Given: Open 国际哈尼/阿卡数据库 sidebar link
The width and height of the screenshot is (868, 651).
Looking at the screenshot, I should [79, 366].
...
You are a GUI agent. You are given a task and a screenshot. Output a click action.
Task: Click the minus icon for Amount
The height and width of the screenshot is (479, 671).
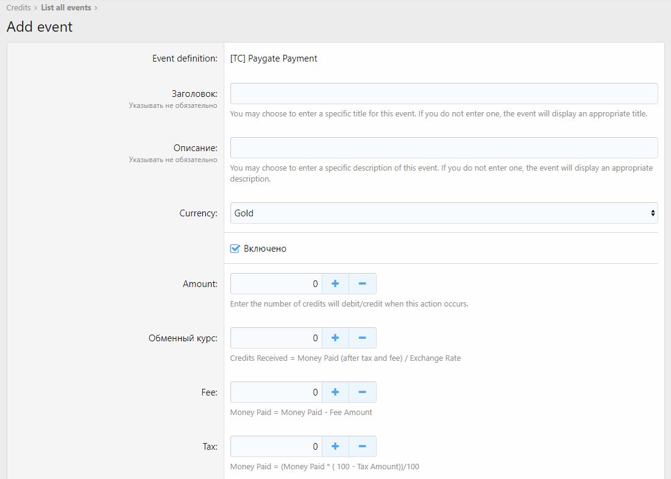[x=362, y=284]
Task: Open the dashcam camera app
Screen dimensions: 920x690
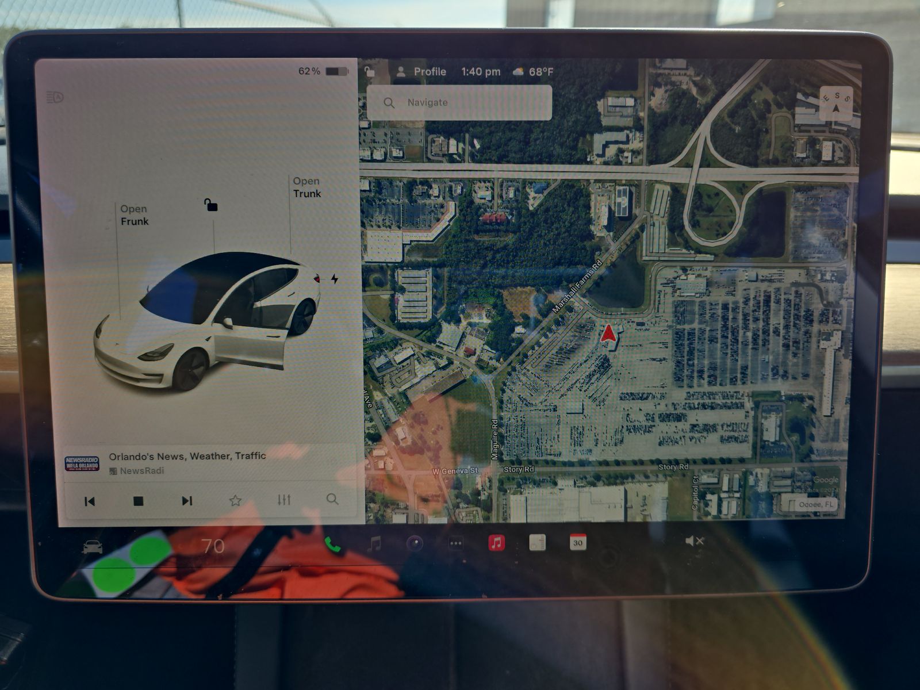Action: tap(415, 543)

WHAT THE EXERCISE ASKS
If a line in the entries above has the word "Open", copy it.

RESULT OF THE TASK
Given: Open 国际哈尼/阿卡数据库 sidebar link
Task: Open the dashcam camera app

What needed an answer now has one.